> **Exercise aim**: Once you have located the line containing "This screenshot has width=598, height=352." in the material below, return it exactly along with each line after it through the line containing "590x413 pixels. At".

> **Input data**:
[Start of section]

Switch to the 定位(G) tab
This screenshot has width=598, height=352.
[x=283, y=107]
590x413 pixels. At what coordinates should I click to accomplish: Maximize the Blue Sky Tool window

[End of section]
[Start of section]

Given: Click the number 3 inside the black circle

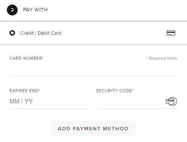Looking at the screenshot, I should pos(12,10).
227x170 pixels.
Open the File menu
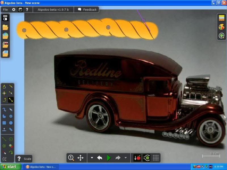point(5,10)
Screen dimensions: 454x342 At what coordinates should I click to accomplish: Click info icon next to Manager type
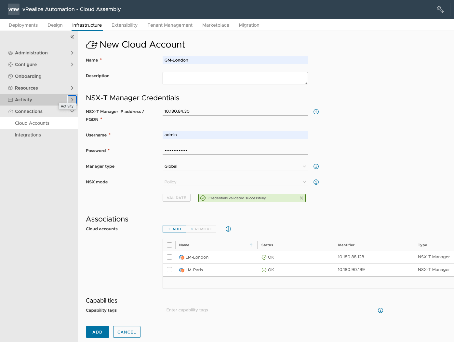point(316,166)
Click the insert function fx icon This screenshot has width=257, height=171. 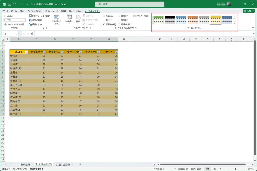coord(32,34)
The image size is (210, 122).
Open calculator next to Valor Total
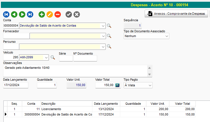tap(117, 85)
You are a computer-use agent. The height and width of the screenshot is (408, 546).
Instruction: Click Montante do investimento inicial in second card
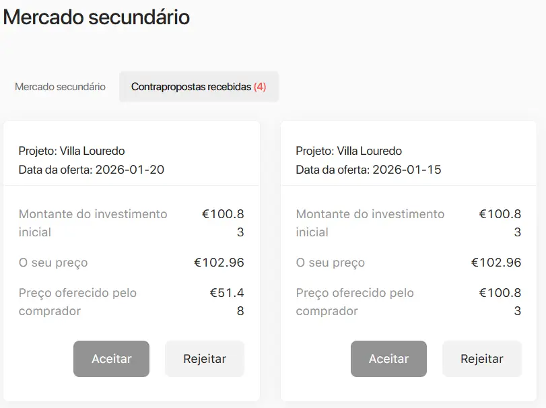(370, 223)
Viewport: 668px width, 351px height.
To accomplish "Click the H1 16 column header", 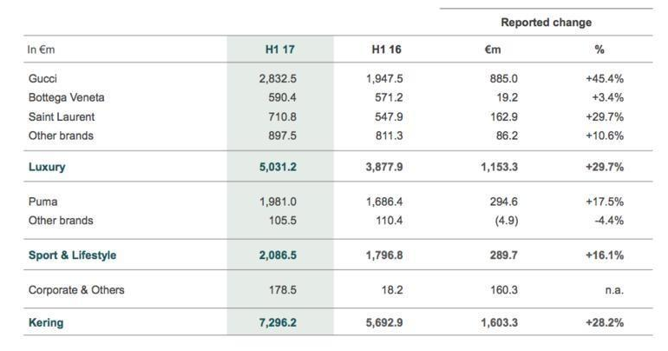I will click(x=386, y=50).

[End of section]

> **Answer to this exercise**:
This screenshot has width=598, height=352.
[x=283, y=107]
590x413 pixels. At what coordinates should I click to accomplish: Maximize the Blue Sky Tool window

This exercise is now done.